• DATA TO PROCESS:

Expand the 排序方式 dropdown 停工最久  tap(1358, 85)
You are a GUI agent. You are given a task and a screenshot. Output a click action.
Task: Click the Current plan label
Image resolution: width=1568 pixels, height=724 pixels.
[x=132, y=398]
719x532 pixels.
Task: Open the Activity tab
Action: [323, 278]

• TASK GOAL:
Rewrite the listing above with "Current plan" replaced by "Billing plan". Keep everything else the same.

• ANSWER TO THIS TASK:
Expand the 排序方式 dropdown 停工最久  tap(1358, 85)
You are a GUI agent. You are given a task and a screenshot. Output a click action.
Task: Click the Billing plan label
Image resolution: width=1568 pixels, height=724 pixels.
[x=132, y=398]
719x532 pixels.
Task: Open the Activity tab
Action: [323, 278]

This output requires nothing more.